Realtime Voice Changer

RealtimeVoiceChanger is libsonare's preset-driven live voice chain. Use it when you process microphone input, monitor voice in realtime, or feed audio in repeated blocks where DSP state must continue across calls.

For a one-shot offline pitch/formant edit, use voiceChange(...). For a live or chunked preset chain, use this page.

Blocks, sample rate, and DSP state

Realtime audio is processed in small blocks (groups of samples) one after another — in the browser an AudioWorklet hands you a fixed render quantum of 128 samples at a time. Sample rate (e.g. 48000) is how many samples make one second. DSP state is the memory an effect carries between blocks (a reverb tail, a compressor's current gain), which is why the voice changer is a reusable object rather than a one-shot function.

Why this is a class, not just a function

Live voice processing has memory: gates, compressors, reverbs, and smooth pitch/formant changes all depend on previous blocks. RealtimeVoiceChanger keeps that state across calls. Recreating it for every block would sound worse and add unnecessary setup cost.

What You Will Learn

By the end of this page you should be able to:

choose RealtimeVoiceChanger instead of the simpler offline voiceChange(...) helper;
prepare the class for block processing and release the WASM handle correctly;
inspect and validate built-in preset JSON before accepting user-authored presets;
choose the right binding for browser, Python, Node native, or CLI workflows.

When to Use It

What you are building	Entry point	Input	Output
Live browser microphone processing	`RealtimeVoiceChanger`	Short `Float32Array` blocks from an `AudioWorklet` or similar loop	Processed blocks with the same length
One browser-side clip edit with only semitone and formant values	`voiceChange(...)`	A decoded mono `Float32Array` clip	Processed `Float32Array`
Python batch rendering through the preset chain	`voice_change_realtime(...)`	Mono samples plus `sample_rate`	Processed samples
Node native server or desktop batch processing	`voiceChangeRealtime(...)`	Mono samples plus sample rate	Processed samples
Terminal conversion from WAV/MP3 to a rendered file	`sonare voice-change --preset ...`	An audio file	An output file
Preset inspection, UI editing, or validation	`realtimeVoiceChangerPresetJson(...)` and validation APIs	Preset ID or JSON	Config JSON and validation result

Implementation Shape

For live browser processing, call init() and prepare(sampleRate, maxBlockSize, channels) before audio starts.
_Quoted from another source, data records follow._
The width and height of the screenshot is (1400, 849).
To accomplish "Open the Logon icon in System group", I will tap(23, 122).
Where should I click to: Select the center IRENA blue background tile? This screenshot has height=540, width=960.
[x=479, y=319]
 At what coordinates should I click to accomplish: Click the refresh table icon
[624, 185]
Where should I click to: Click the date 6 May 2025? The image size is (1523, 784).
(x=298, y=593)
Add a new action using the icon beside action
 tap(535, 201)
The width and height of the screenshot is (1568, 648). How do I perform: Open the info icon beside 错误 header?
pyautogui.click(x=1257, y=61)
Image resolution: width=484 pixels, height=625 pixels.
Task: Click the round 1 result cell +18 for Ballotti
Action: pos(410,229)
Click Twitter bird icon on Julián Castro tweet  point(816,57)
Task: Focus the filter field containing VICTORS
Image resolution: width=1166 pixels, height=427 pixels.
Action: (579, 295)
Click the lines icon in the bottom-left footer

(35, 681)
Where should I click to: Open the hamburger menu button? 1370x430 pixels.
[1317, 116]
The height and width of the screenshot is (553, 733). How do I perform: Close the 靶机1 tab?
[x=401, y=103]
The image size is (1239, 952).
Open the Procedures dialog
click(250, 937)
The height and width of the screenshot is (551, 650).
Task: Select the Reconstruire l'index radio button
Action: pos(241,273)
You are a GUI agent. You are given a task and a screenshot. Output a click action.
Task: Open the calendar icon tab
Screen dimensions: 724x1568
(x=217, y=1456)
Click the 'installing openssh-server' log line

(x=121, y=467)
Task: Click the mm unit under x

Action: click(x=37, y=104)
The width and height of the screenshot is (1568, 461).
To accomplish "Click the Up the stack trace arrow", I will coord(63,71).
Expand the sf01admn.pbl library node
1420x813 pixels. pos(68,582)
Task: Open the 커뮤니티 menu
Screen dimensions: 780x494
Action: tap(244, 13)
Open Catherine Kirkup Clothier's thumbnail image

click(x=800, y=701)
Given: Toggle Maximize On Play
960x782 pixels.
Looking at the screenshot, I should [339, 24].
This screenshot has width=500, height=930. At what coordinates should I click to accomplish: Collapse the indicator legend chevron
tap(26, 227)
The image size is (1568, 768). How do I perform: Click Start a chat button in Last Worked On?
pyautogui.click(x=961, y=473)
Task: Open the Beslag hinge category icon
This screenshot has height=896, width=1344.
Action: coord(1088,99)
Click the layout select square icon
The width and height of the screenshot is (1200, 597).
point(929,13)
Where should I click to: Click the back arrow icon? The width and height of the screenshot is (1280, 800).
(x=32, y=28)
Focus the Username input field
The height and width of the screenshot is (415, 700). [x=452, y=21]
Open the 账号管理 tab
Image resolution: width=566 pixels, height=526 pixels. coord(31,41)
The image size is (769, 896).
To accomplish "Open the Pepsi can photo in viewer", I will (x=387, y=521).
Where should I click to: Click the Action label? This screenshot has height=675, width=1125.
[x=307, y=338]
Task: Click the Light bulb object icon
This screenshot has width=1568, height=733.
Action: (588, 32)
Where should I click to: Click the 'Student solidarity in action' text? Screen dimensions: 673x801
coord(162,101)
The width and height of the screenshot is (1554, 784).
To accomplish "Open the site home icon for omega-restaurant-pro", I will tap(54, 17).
Then call processMono(...) or processMonoInto(...) for each incoming block. RealtimeVoiceChanger keeps DSP state internally, so do not recreate it for every block; reuse one instance for the lifetime of the stream.

Decision	Guideline
`sampleRate`	Use `AudioContext.sampleRate` or the actual file sample rate. Do not guess a fixed 44100 / 48000 value.
`maxBlockSize`	The largest block you will pass to `processMono(...)`. For the standard AudioWorklet render quantum, `128` is a good starting point.
`channels`	The examples here are mono, so pass `1`. For interleaved input, use `processInterleaved(...)`.
Output buffer	Use `processMono(...)` for a simple implementation. In an AudioWorklet hot path, write into preallocated output with `processMonoInto(...)` or the heap-backed buffer path.
Cleanup	Call `delete()` exactly once when the component unmounts, the worklet stops, or recording ends.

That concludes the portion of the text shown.